The Ancestors Had It Right

Several blog topics have entered, and just as quickly left my brain during the last few days. With a three-year-old in tow, nothing is sticking for very long. What has mattered to my grandson is my learning the names, and subsequent bandanna colors, of the Teenage Mutant Ninja Turtle figures. I didn’t learn them when my kids were young. Ah… what we do for our grand kids.

There is a possibility I have a good thing going. My grandson loves to run my vacuum. This morning he dropped a cracker chip on the floor and immediately asked me to get the vacuum out so he could clean up. Did the chip fall on purpose? I can’t say, but I do like the result. Thinking back to my kids and cleaning, though, I suppose I shouldn’t hold my breath on this lasting into his teenage years.

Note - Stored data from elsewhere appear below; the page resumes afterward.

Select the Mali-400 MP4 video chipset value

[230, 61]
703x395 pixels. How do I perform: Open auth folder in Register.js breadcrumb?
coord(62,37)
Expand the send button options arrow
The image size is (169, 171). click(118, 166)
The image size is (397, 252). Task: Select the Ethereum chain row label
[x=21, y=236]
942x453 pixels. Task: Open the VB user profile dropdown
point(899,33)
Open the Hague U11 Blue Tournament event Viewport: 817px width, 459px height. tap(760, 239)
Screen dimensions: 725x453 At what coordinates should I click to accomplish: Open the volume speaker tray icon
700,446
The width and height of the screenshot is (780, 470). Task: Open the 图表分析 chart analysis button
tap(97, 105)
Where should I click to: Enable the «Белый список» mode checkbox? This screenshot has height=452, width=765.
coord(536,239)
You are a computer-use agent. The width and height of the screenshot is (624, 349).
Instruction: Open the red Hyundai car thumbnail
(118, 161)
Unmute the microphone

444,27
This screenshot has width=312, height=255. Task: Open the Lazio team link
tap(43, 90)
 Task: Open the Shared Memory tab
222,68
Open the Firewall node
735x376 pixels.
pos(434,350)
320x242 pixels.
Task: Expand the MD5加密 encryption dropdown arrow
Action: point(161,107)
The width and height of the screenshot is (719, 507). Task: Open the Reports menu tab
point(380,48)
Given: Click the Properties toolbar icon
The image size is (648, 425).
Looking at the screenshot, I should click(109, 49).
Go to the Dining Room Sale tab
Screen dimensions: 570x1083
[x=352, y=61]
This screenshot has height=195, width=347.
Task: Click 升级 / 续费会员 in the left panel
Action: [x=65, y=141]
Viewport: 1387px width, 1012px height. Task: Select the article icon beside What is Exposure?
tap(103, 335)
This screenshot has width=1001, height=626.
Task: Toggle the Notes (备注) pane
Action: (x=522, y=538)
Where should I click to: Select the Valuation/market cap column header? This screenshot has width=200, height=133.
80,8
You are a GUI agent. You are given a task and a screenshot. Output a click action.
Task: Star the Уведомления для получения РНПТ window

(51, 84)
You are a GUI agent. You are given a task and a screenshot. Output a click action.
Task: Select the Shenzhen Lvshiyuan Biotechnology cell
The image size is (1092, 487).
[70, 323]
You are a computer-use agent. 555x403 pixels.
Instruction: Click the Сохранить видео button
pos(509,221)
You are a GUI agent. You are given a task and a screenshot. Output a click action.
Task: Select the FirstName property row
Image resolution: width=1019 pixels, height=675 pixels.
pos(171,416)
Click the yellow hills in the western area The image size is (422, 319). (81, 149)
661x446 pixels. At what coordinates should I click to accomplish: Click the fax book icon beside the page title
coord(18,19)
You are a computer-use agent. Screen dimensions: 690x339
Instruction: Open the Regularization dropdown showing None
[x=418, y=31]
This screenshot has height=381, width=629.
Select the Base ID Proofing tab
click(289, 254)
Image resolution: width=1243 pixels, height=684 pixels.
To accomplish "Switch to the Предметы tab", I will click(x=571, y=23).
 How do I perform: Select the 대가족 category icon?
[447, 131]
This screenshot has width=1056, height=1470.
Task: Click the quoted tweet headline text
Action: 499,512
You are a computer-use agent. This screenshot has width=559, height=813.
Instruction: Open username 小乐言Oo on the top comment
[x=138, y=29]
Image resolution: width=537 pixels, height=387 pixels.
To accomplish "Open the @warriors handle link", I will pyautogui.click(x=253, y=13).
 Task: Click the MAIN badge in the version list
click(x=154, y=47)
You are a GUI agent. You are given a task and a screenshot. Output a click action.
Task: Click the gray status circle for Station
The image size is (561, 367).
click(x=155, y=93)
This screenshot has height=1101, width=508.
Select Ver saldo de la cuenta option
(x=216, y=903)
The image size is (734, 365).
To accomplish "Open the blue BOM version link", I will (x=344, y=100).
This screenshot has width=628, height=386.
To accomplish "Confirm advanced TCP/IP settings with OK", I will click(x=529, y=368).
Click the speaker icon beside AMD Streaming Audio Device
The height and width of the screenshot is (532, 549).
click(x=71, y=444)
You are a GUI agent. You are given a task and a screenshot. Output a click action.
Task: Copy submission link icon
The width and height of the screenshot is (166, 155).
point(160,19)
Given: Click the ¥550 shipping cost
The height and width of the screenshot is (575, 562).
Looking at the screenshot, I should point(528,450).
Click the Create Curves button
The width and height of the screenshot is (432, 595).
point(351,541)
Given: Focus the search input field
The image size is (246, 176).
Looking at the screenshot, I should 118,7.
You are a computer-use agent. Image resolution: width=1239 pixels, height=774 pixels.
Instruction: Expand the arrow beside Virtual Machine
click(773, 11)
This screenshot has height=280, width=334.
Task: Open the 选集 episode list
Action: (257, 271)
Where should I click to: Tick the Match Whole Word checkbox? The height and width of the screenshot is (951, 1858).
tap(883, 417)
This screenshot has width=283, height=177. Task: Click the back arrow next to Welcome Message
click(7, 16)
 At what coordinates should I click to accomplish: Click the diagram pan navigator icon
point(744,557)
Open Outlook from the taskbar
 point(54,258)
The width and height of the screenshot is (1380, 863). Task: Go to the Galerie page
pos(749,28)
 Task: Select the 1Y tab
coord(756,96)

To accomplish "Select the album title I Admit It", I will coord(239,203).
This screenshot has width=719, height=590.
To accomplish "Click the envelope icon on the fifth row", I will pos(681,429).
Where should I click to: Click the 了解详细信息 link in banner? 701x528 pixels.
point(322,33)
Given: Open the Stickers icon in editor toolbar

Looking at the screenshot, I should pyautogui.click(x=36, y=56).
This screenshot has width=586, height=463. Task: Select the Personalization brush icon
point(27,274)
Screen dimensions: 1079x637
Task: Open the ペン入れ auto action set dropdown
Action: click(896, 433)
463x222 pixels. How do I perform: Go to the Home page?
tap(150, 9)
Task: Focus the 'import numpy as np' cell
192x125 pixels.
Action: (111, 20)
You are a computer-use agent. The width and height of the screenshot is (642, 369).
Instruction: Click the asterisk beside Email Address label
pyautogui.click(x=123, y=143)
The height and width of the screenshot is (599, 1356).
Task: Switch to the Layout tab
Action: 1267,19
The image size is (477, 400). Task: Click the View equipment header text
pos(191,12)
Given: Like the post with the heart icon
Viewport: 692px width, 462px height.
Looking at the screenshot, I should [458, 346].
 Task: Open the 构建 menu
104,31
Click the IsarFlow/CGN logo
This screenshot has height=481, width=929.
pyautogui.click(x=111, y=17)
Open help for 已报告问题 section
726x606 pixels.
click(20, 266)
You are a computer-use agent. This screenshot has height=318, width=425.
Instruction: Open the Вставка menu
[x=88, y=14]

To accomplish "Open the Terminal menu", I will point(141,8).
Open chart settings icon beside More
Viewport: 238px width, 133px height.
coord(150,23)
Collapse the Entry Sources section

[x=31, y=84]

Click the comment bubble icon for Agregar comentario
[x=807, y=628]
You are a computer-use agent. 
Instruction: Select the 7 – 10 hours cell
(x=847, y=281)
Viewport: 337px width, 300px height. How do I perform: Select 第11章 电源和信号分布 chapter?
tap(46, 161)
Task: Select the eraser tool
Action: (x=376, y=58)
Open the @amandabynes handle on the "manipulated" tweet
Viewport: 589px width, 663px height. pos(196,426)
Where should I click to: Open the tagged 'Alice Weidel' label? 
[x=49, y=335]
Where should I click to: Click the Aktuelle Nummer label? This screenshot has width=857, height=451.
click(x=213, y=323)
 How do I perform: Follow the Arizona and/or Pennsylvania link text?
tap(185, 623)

Here is a topic that is weighing on my mind: how to pass along an estate without creating stress on the next generation. There are many methods and many of them seem to focus on avoidance: avoidance of taxes (that one split two generations apart), avoidance of thinking it through and deciding the kid’s can figure it out instead (that one split the kids apart), and avoidance of the consequences by doing nothing ( in that one everything had to be sold).

The only way to split things evenly is to put a monetary value on everything, and unfortunately, only money has an undisputed monetary value. Everything else is up for interpretation, resentment, and fights. In the case of a family farm, here are some of the dilemmas.

1)      Farmers don’t make good wages considering the hours and the investment.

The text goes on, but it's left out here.